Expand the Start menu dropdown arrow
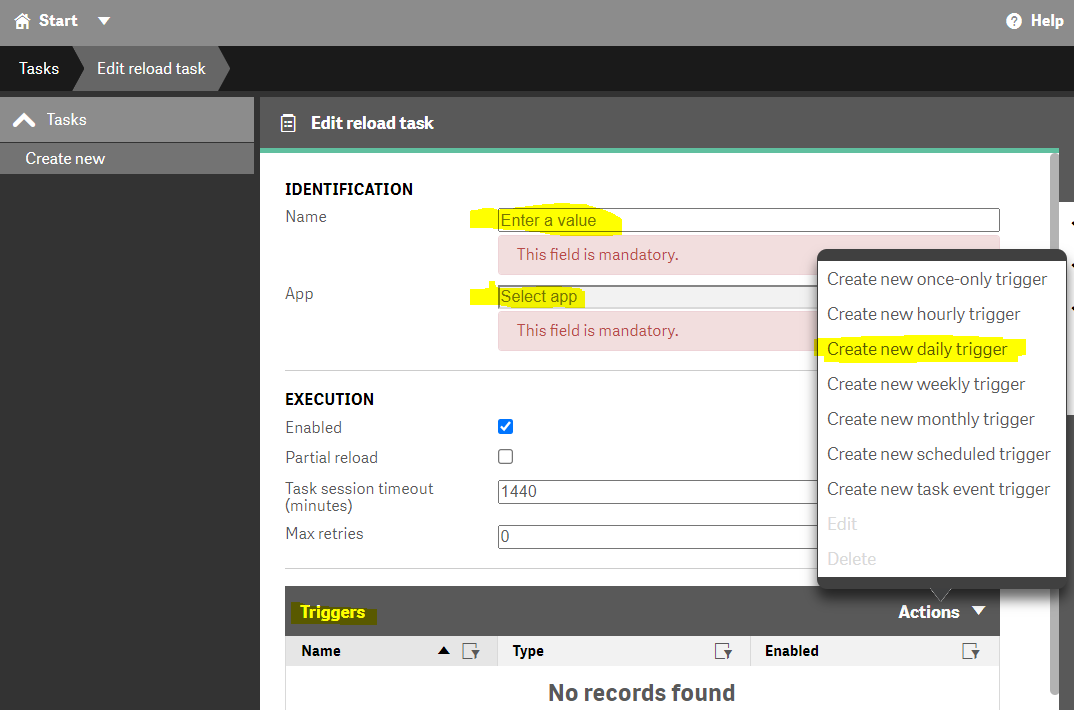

==

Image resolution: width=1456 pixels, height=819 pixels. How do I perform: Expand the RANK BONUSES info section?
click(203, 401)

--

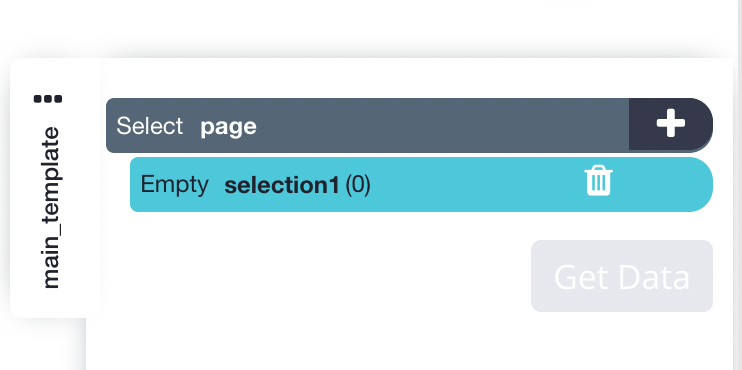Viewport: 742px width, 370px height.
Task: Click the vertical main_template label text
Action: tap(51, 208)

#### Written problem:
Reproduce the listing exactly, starting with the line containing "Image resolution: width=1456" and continuing through the line containing "click(203, 401)".

#### Answer below:
Image resolution: width=1456 pixels, height=819 pixels. How do I perform: Expand the RANK BONUSES info section?
click(203, 401)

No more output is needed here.